Avec lui, Noëlle Revaz et Alfred Dogbé ont animé un week-end autour de la littérature francophone.

Samuel Millogo est né en 1946 au Burkina Faso.
Il obtient un doctorat de 3ème cycle en lettres anglaises à l’université de Nice en 1974.
Il est enseignant-chercheur au département d’anglais de l’université de Ouagadougou.
Il a exercé les fonctions de Secrétaire général adjoint du Conseil Africain et Malgache pour l’Enseignement Supérieur (CAMES) basé à Ouagadougou (Burkina Faso).

Œuvres éditées :

- Savannah Blues, poésie, éd. L’harmattan, 1996
- Récits de ma vallée - Ed. Sankofa-Gurli(Ouagadougou, Burkina Faso), 2000
- Lune noire  (poésie) et  Sohonno, menteries du soir  (contes), tous inédits.

 Traductions :

La Route de Wole Soyinka, pièce de théâtre, éd. Hatier monde noir, 1978
Sozaboy de Ken Saro Wiwa, roman, éd. Actes Sud, 1998

"Récits de ma vallée" :   éd. Sankofa-Gurli (Ouagadougou, Burkina Faso), 2000

Recueil de récits en trois parties. On trouve le sens dans la nouvelle qui donne son nom au livre. C’est un vieillard, un grand-père ronchon , qui n’aime pas ce que sont devenus les hommes, comment les traditions et les valeurs se sont perdues. Il a auprès de lui son petit-fils Diénon qui l’écoute, le titille pour le faire parler, le provoque. C’est un affrontement pacifique entre les deux, auquel ils prennent tous deux un grand plaisir. D’ailleurs le grand-père se réjouit de la pugnacité de son petit fils : il saura se défendre quand il sera grand. Ce que Dienon aime particulièrement, c’est quand le vieux Maré, un voisin, rend visite à son grand-père. Alors ce sont des histoires savoureuses que les deux hommes racontent et que l’enfant écoute, tapi dans un coin. « Evoquer ce qui plus jamais ne sera… »

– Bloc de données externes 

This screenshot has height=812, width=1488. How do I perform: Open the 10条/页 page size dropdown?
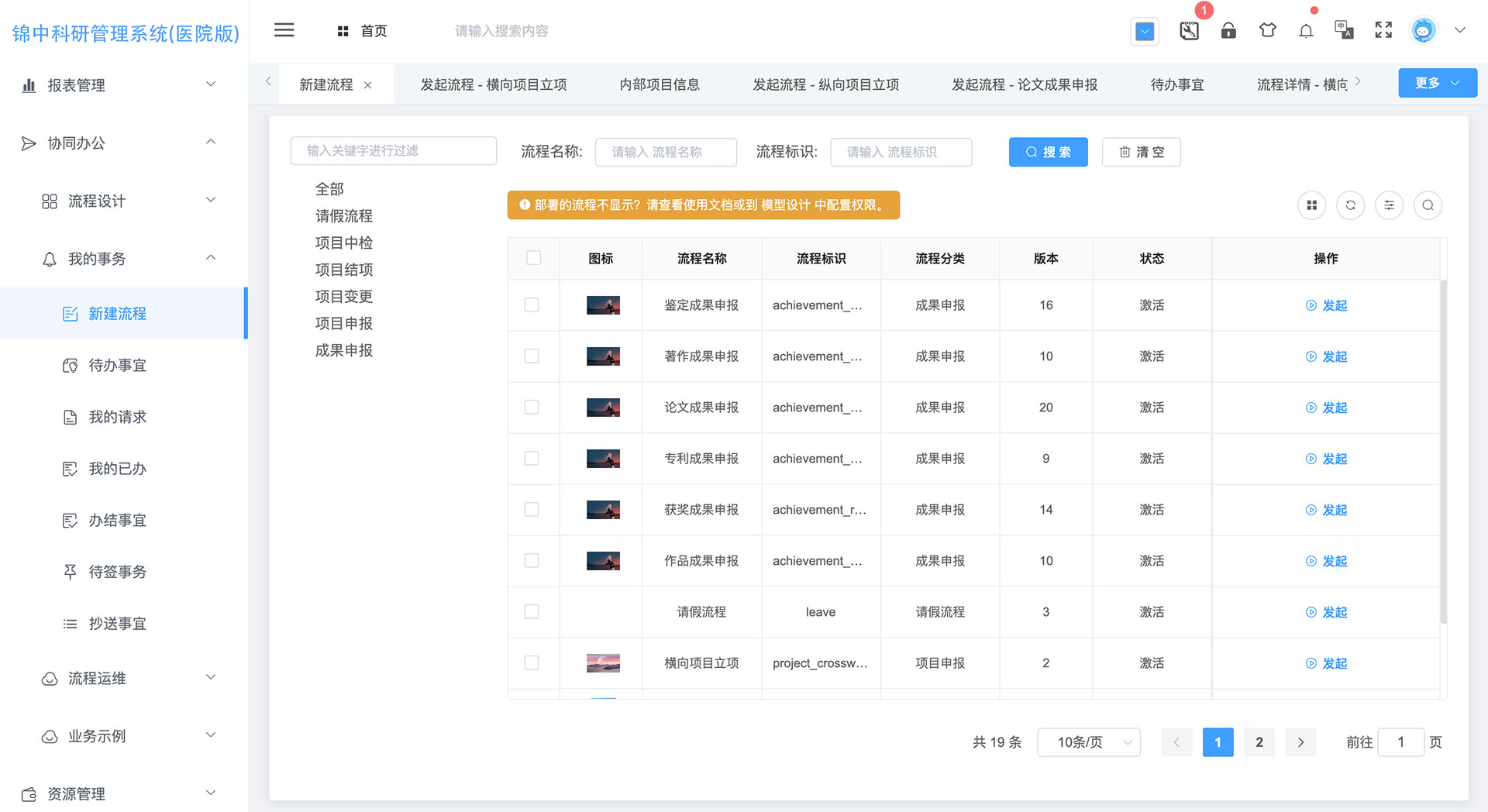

Les trois parties du livre correspondent à trois types de récits différents :

- Les premiers sont des vignettes, des récits très courts, des petits faits quotidiens, des petites histoires racontés ça et là, dans les villages, et que l’auteur connaissait depuis longtemps.

- « Les récits de le vallée »sont les récits racontées à Diénon par son grand-père.

-  Dans « Les chemins de l’errance », la troisième partie, ce sont des récits de voyage faits d’histoires  que Diénon a entendues, a vécues et qu’il a voulu écrire pour prendre le relais de son grand-père.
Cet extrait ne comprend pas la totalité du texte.